SHORT TASK:
Please resume the FLEXible text classification tutorial after its last line of code and write its next steps.
━━ PAGE TEXT ━━
# FLEXible tutorial: Text classification using Tensorflow

FLEXible is a library to federate models. We offer the tools to load and federate data or to load federated data, and the tools to create a federated environment. The user can define the model and the *communication primitives* to train the model in a federated environment, but we already offer some simple functions that let the user to build an fast and easy experiment. This primitives can be expressed in the following steps:
- initialization: Initialize the model in the server.
- deploy model: Deploy the model to the clients.
- training: Define the train function.
- collect the weights: Collect the weights of the clients params to aggregate them later.
- aggregate the weights: Use an aggregation method to aggregte the collected weights.
- deploy model: Deploy the model with the updated weights to the clients.
- evaluate: Define the evaluate function.

In this notebook, we show how to use the defined primitive functions, letting the user the implementation of some key functions:
- Define the model to train: It's necessary to tell server and clients which model will be trained.
- Aggregator method: In this notebook we will implement FedAvg as the aggregation function.

Note that the primitive functions that we offer are basics functions, as we assume how the federated learning training will be. If you want to do a more customizable training loop, please check the notebook flex_text_classifiication_tensorflow_demo, as we show there how to implement the primitive functions from scrach. We will follow this [tutorial](https://www.tensorflow.org/hub/tutorials/tf2_text_classification#build_the_model) from the TensorFlow tutorials for text classification. 

In [None]:
import numpy as np

import tensorflow as tf
import tensorflow_hub as hub
import tensorflow_datasets as tfds

print("Version: ", tf.__version__)
print("Eager mode: ", tf.executing_eagerly())
print("Hub version: ", hub.__version__)
print("GPU is", "available" if tf.config.list_physical_devices('GPU') else "NOT AVAILABLE")

In [None]:
train_data, test_data = tfds.load(name="imdb_reviews", split=["train", "test"])

In [None]:
from flex.data import Dataset

flex_data = Dataset.from_tfds_text_dataset(train_data, X_columns='text', label_columns='label')

In [None]:
from flex.data import FedDatasetConfig, FedDataDistribution

config = FedDatasetConfig(seed=0)
config.n_clients = 2
config.replacement = False # ensure that clients do not share any data
config.client_names = ['client1', 'client2'] # Optional
flex_dataset = FedDataDistribution.from_config(cdata=flex_data, config=config)
━━━
━━ INFORMATION GIVEN ━━
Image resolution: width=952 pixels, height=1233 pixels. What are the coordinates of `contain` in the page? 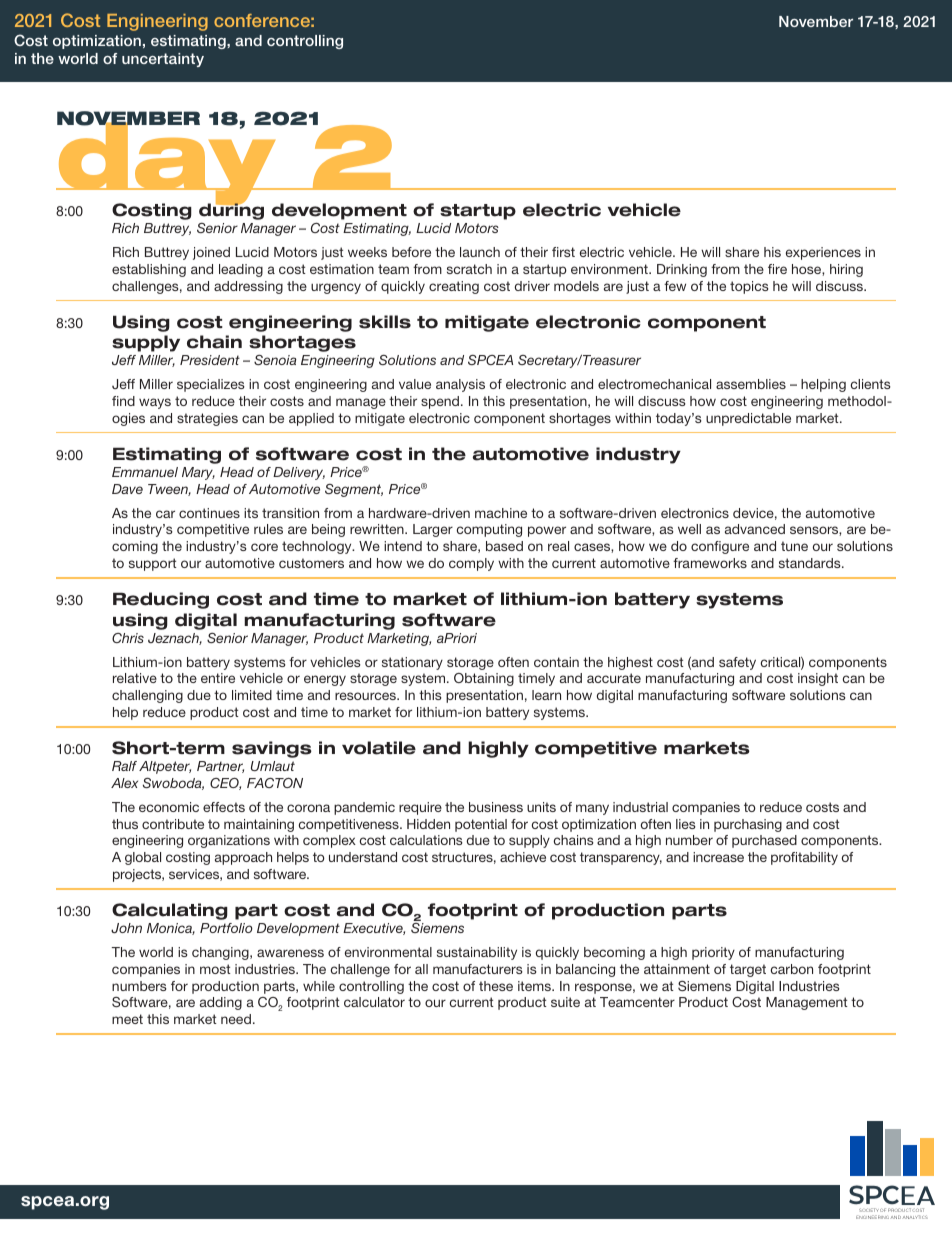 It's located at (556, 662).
━━━
━━ INFORMATION GIVEN ━━
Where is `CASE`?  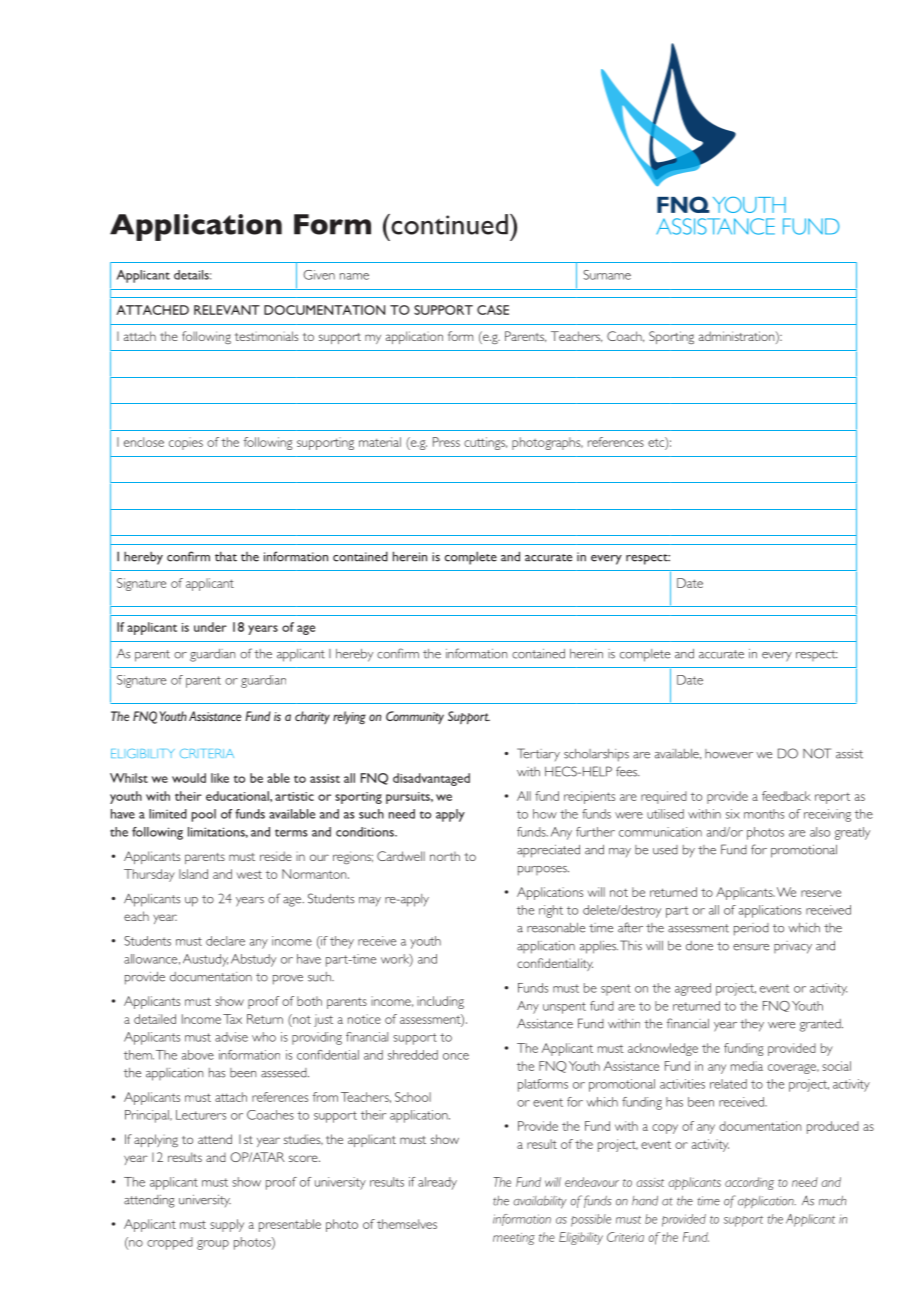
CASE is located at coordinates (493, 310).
━━━
OUTPUT:
In [None]:
from flex.data import FedDataDistribution

flex_dataset = FedDataDistribution.iid_distribution(flex_data, n_clients=2)

# Primitive Functions

In [None]:
from flex.pool.primitives import init_server_model_tf
from flex.pool.primitives import deploy_server_model_tf
from flex.pool.primitives import collect_clients_weights_tf
from flex.pool.primitives import train_tf
from flex.pool.primitives import set_aggregated_weights_tf
from flex.pool.primitives import evaluate_server_model_tf
from flex.pool.aggregators import fed_avg

In [None]:
# Defining the model

def define_model(**kargs):
    model = "https://tfhub.dev/google/nnlm-en-dim50/2"
    hub_layer = hub.KerasLayer(model, input_shape=[], dtype=tf.string, trainable=True)
    model = tf.keras.Sequential()
    model.add(hub_layer)
    model.add(tf.keras.layers.Dense(16, activation='relu'))
    model.add(tf.keras.layers.Dense(1))
    model.compile(optimizer='adam',
                    loss=tf.losses.BinaryCrossentropy(from_logits=True),
                    metrics=[tf.metrics.BinaryAccuracy(threshold=0.0, name='accuracy')])
    return model

In [None]:
model = define_model()

In [None]:
from flex.pool import FlexPool

flex_pool = FlexPool.client_server_architecture(fed_dataset=flex_dataset, init_func=init_server_model_tf, model=define_model())

In [None]:
clients = flex_pool.clients
server = flex_pool.servers
print(f"Server node is indentified by {server.actor_ids}")
print(f"Client nodes are identified by {clients.actor_ids}")

In [None]:
server.map(deploy_server_model_tf, clients)

In [None]:
clients.map(train_tf, batch_size=512, epochs=1)

In [None]:
aggregator = flex_pool.aggregators


In [None]:
aggregator.map(collect_clients_weights_tf, clients)

In [None]:
aggregator.map(fed_avg)

In [None]:
aggregator.map(set_aggregated_weights_tf, server)

In [None]:
server.map(deploy_server_model_tf, clients)

In [None]:
test_data = Dataset.from_tfds_text_dataset(test_data, X_columns='text', label_columns='label')
test_examples, test_labels = test_data.X_data, test_data.y_data

In [None]:
server.map(evaluate_server_model_tf, test_data=test_examples, test_labels=test_labels)

# Putting it all together

In [None]:
def train_n_rounds(n_rounds, batch_size, epochs):  
    pool = FlexPool.client_server_architecture(fed_dataset=flex_dataset, init_func=init_server_model_tf, model=define_model())
    pool.servers.map(deploy_server_model_tf, pool.clients)
    for i in range(n_rounds):
        print(f"\nRunning round: {i}\n")
        pool.clients.map(train_tf, batch_size=batch_size, epochs=epochs)
        pool.aggregators.map(collect_clients_weights_tf, pool.clients)
        pool.aggregators.map(fed_avg)
        pool.aggregators.map(set_aggregated_weights_tf, pool.servers)
        pool.servers.map(deploy_server_model_tf, pool.clients)
        pool.servers.map(evaluate_server_model_tf, test_data=test_examples, test_labels=test_labels)

In [None]:
train_n_rounds(n_rounds=2, batch_size=512, epochs=5)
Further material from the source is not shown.